You could further weight these emphasis keywords within themselves.
You just add a full colon followed by a decimal number to the word you want to emphasize. The decimal numbers are percentages, so they must add up to 1.
I.e. (massive belly:0.7) (huge breasts:0.3) would emphasize both prompts but emphasize the belly more than twice the strength it applies to the boobs.
jeans, (white t-shirt), (freckled face), deep skin, office lighting - we prefer jeans, but we do not mind if they are otherwise, same with office lighting. If the model decides hey maybe shorts and candlelight, hey, let the boy try. These terms are near the end of the prompt so they may or may not be respected, depending on CFG scale.
NEGATIVE PROMPTING:
(lazy eye), (heterochromia), lowres, bad anatomy, bad hands, text, error, missing fingers, extra digit, fewer digits, cropped, worst quality, low quality, normal quality, jpeg artifacts, signature, watermark, username, blurry, bad feet, extra limbs, (multiple navels), (two navels), (creases), (folds), (double belly), thin, slim, athletic, muscular, fit, fat face, blemished stomach, rash, skin irritation
These are all things we DON'T want to see, and we can use emphasis here as well. you don't have to use a negative prompt, but it's often quite helpful to achieve what you're going for.
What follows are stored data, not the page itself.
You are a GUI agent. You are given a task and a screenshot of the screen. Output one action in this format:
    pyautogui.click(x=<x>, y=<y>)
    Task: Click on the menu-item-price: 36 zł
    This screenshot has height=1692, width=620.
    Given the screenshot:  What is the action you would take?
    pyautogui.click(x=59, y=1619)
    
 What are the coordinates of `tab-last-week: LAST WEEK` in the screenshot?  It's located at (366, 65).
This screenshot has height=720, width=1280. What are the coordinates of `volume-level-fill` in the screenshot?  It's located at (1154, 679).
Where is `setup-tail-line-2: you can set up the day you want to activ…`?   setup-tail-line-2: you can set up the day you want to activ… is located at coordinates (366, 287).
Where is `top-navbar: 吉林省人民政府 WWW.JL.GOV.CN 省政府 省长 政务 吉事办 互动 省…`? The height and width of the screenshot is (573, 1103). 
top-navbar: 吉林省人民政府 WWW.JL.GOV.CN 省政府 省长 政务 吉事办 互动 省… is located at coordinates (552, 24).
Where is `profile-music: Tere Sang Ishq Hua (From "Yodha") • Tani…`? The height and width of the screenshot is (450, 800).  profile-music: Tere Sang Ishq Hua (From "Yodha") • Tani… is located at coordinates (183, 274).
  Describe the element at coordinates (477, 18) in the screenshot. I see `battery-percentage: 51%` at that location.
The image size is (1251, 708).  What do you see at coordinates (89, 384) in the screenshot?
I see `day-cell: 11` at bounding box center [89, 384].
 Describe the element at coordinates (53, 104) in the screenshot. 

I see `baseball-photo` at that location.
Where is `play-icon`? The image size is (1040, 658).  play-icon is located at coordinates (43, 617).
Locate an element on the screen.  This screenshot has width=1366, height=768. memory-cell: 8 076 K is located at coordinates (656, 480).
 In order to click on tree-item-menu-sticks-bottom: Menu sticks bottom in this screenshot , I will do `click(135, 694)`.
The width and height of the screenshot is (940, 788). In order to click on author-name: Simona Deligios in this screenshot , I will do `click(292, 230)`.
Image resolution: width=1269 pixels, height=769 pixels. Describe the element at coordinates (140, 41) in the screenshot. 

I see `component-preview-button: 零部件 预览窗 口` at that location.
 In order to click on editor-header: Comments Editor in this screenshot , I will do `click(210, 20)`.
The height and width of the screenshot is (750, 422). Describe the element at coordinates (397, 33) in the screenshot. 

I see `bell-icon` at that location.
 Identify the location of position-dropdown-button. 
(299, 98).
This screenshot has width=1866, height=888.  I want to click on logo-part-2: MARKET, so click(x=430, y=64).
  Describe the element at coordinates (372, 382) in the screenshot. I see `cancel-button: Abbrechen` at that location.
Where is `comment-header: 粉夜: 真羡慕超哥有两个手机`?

In this example, I wanted to make sure that the subject would not be described as muscular or athletic.
Hit generate and watch the magic happen.
MISC BEGINNER TIPS:
+ Experiment and find your favorite sampler. I tend to favor the three DPM++ options. All samplers vary in speed, quality, amount of steps required for good results, variety, etc. It will take some experimentation to find your favorites and you may need to use different ones depending on context (if generating from scratch or img2img, for example). Note that, the original base model was trained on DDIM, so you may want to play with that one at least a little bit, to get an idea of how the model generated images by default, before we had an array of other samplers to choose from.
+ CFG scale refers to how closely the model should try to follow the text prompt. A lower scale of 6-8 will produce more variety but may not follow the text prompt as closely as a higher scale of 9-11.
Higher than 11 (13+) can 'overcook' an image, and lower than 6 (1-3) can produce messy, blurry, unfocused generations.
+ When running a batch size of more than one, try tick the 'Extra' checkbox and drag the variation strength to .5-.7 for interesting inspirations. Especially effective with simple prompts only describing a subject, not what they are doing or where they are.
Edited last time by admin on 04/12/2023 (Wed) 02:34:48.